Programming Nighttime Activities in Outdoor Adventure Programs

Authors

  • J. Adam Becco Clemson University

Abstract

The current study sought to understand how the participant's experience of guided night hiking could be used as a resource for outdoor recreation programming. Many parks, outdoor recreation programs, and other interpretative services are offering nighttime programs for participants, such as star gazing, kayaking, and night hikes (Beeco, 2008; Smith & Hallo, 2011). This may be due to the use of night as one of the remaining frontiers in recreational experiences (Melbin, 1978). As Melbin (1978) suggests with his urban study, placidity with day activities can led to an interest in exploring the utility of night. For example, trekking into the night may provide a different experience for the hiker who has already found the summit on all of their local trails.

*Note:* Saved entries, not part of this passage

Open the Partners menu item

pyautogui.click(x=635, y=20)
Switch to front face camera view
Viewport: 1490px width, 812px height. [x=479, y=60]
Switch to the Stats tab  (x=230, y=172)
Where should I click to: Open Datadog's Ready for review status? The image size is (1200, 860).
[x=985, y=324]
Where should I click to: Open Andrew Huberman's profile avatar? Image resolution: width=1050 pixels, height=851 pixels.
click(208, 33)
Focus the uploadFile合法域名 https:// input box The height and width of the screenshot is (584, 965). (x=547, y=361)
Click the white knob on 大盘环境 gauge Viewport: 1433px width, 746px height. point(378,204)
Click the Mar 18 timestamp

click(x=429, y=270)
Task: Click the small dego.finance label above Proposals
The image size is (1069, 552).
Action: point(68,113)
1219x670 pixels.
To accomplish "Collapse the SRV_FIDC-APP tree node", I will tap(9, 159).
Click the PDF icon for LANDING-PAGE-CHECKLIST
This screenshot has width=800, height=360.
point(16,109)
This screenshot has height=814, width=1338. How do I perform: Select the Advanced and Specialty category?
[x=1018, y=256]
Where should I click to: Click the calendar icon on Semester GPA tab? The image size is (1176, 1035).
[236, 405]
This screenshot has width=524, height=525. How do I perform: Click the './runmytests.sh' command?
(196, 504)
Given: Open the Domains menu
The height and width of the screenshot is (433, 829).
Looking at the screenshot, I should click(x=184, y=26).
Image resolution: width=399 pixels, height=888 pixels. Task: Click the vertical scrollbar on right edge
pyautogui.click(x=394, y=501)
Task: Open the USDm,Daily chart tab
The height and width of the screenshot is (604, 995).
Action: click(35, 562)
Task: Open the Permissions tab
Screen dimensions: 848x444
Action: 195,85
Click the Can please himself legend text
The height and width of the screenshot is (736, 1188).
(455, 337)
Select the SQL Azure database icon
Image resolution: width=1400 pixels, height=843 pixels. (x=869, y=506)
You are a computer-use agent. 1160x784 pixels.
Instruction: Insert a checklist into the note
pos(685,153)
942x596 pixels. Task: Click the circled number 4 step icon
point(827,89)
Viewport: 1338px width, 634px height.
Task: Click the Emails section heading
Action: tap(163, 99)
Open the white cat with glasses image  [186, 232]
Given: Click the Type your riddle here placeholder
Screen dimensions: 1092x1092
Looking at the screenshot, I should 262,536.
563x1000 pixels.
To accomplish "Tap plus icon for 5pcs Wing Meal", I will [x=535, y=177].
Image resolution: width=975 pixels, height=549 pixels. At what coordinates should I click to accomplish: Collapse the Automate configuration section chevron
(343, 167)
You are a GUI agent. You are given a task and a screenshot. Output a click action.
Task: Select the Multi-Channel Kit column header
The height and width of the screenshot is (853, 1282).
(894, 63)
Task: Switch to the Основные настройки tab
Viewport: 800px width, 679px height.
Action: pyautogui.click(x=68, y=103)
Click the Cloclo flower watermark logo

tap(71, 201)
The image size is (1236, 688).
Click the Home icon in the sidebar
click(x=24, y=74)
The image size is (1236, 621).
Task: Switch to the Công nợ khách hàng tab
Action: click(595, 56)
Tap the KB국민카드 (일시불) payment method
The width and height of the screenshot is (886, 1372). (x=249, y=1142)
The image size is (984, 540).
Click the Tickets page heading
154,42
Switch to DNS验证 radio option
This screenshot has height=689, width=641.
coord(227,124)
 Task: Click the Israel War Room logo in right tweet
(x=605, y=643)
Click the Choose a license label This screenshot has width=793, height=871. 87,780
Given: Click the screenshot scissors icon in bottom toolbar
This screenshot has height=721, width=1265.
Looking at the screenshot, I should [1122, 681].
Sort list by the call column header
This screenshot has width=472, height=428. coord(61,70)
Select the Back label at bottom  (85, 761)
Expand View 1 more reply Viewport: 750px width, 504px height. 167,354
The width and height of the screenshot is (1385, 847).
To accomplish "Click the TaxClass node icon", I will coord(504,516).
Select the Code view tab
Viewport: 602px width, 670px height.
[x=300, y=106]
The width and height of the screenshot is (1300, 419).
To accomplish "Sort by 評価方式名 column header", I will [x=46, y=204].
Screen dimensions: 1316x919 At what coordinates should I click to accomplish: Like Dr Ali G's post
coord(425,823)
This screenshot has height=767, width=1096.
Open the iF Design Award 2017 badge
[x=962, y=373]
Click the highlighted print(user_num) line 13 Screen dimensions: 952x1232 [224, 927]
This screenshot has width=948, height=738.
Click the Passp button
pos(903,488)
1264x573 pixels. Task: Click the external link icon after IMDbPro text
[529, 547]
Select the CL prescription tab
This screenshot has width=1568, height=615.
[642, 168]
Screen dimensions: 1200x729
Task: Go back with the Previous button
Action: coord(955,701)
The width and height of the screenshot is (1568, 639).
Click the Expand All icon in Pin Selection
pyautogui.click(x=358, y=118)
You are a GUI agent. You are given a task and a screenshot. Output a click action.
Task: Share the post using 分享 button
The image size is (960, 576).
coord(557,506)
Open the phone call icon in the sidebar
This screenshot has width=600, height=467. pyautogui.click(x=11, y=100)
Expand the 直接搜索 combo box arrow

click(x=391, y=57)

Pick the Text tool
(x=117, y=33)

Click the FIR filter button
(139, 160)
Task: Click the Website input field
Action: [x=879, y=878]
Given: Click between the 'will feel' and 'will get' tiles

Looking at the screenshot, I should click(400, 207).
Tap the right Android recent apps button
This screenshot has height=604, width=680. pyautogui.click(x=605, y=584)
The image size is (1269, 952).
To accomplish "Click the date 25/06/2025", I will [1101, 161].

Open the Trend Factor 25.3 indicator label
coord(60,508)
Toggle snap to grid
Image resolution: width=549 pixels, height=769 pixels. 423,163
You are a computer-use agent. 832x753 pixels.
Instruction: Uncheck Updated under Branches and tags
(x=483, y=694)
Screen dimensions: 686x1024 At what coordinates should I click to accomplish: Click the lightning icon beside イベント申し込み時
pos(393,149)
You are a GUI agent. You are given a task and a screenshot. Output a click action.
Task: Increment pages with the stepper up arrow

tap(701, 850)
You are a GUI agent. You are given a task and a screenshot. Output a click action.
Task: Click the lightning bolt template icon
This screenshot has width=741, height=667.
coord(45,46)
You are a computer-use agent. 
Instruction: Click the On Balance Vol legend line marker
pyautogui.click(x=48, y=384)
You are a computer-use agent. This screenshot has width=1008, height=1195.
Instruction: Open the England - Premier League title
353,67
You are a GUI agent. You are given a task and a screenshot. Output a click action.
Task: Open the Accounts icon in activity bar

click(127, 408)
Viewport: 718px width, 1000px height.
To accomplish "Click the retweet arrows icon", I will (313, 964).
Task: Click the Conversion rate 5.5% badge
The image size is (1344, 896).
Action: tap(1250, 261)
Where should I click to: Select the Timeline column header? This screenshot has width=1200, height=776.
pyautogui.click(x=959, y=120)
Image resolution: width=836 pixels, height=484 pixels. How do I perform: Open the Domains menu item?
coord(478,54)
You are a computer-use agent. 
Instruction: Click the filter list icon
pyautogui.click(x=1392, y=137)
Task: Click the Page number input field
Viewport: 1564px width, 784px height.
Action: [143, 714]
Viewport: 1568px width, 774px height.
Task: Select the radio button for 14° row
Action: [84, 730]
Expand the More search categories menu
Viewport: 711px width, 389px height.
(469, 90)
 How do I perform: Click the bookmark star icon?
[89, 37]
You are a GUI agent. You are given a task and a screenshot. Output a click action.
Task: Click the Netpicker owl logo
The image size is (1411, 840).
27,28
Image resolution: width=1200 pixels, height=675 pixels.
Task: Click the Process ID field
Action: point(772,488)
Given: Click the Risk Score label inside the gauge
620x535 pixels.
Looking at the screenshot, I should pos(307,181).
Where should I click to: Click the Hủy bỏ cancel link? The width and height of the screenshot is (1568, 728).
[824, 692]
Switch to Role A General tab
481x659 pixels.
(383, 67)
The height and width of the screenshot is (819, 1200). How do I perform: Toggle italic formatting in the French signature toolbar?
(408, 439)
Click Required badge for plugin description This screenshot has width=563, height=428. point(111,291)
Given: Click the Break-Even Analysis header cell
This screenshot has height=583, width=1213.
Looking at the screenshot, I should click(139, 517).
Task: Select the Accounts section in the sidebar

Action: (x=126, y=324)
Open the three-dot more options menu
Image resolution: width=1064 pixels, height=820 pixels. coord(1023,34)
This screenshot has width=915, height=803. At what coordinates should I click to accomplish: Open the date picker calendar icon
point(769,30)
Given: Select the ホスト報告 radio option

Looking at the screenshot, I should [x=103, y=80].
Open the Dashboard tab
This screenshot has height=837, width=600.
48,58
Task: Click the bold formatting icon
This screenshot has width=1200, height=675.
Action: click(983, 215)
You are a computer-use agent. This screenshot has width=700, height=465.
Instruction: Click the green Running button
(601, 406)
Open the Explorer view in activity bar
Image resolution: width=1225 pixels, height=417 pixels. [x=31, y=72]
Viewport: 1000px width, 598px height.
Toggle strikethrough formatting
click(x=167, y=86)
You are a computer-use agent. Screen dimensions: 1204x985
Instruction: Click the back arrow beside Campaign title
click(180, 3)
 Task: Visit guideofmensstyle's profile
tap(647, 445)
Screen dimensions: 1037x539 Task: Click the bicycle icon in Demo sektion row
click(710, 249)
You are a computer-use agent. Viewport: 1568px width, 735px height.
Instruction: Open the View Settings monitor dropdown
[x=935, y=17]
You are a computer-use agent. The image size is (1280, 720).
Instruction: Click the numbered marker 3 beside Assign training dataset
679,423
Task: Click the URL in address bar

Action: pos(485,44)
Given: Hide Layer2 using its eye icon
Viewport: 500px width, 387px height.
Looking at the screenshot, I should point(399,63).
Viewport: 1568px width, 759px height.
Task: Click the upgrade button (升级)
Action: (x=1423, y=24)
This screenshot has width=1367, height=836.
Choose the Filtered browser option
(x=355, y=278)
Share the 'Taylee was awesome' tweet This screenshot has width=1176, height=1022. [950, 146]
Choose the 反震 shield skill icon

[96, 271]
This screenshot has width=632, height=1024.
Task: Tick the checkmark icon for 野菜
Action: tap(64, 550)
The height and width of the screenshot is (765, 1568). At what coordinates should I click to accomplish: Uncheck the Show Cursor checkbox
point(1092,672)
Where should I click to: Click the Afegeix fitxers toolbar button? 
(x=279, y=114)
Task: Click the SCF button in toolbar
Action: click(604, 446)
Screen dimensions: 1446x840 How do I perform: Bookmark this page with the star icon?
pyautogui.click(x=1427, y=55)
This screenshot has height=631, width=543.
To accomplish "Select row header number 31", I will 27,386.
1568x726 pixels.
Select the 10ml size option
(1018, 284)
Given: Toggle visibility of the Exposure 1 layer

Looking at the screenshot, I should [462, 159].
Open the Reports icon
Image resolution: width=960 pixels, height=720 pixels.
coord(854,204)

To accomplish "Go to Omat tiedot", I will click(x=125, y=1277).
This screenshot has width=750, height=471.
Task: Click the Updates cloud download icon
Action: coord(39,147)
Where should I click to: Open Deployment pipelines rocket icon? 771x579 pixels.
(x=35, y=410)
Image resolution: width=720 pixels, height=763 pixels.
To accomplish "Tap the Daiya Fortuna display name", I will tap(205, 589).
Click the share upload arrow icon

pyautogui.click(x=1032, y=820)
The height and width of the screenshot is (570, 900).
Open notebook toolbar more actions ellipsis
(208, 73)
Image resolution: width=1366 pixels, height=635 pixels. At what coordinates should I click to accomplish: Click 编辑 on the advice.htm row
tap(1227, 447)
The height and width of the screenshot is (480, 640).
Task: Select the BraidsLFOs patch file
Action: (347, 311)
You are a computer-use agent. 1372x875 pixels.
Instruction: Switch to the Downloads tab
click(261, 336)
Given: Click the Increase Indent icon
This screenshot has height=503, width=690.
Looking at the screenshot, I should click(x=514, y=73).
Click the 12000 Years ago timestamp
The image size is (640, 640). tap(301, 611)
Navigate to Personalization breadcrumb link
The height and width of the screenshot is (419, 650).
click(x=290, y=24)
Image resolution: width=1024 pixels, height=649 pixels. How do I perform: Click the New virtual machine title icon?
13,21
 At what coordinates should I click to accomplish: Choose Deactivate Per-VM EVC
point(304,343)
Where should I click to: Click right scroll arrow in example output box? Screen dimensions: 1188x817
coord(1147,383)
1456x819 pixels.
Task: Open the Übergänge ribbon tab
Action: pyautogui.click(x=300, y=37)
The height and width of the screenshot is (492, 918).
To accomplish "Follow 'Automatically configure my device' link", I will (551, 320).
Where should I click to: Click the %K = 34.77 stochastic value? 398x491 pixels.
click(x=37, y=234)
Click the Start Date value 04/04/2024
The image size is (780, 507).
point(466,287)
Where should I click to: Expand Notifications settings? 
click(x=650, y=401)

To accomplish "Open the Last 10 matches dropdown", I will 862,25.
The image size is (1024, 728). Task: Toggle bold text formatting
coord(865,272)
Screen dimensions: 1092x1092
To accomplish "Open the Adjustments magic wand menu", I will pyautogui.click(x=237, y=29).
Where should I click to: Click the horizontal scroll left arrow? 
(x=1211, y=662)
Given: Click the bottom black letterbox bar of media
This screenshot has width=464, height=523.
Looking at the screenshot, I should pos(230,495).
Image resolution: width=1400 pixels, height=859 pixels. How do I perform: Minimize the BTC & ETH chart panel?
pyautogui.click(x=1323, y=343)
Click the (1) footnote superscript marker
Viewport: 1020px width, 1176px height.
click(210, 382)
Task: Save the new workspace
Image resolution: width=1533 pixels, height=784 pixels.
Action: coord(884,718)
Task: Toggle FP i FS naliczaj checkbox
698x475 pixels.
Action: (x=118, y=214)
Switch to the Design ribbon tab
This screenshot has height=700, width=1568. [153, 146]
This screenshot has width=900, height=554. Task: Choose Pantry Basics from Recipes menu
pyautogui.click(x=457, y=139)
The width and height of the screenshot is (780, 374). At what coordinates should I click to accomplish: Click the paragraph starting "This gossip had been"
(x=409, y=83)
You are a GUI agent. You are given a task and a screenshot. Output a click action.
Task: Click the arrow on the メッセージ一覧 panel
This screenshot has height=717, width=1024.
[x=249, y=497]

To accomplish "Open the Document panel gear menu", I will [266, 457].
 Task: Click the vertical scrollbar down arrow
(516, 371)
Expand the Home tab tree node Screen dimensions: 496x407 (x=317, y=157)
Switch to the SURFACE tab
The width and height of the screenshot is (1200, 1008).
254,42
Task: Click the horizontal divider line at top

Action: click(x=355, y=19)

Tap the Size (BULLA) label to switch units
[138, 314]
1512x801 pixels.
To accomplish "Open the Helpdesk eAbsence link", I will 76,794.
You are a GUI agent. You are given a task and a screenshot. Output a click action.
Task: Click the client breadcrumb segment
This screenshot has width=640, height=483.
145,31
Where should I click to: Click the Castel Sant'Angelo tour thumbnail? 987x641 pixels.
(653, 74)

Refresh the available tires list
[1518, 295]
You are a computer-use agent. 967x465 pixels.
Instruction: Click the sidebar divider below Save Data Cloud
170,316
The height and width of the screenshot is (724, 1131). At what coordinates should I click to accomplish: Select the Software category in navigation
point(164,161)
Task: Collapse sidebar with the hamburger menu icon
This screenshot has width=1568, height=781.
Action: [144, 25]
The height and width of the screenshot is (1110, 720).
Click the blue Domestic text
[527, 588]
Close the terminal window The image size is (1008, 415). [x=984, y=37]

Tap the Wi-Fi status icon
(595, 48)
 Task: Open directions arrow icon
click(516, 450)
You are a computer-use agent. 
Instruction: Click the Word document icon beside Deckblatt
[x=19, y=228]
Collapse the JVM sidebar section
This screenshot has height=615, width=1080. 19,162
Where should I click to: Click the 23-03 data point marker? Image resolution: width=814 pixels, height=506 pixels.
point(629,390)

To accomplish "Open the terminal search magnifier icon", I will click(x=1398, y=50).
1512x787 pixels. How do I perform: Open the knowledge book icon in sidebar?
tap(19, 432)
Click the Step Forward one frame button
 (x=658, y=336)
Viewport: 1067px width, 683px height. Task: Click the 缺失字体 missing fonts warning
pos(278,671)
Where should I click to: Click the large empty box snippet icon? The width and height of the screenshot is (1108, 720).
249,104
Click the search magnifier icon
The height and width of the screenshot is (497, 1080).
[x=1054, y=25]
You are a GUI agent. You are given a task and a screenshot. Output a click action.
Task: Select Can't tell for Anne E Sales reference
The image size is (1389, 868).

Programming during these later, less visited hours can provide unique conditions different than traditional daytime experiences (Beeco, Hallo, Baldwin, and McGuire, in press). Specifically, nighttime recreation activities might offer increased challenge, risk, or a sense of solitude. Furthermore, these programs may also attract participants that believe they are competent daytime adventurers, but are intimidated by recreating at night. Nighttime recreation could also provide opportunities to see or hear nocturnal wildlife such as lightening bugs or owls.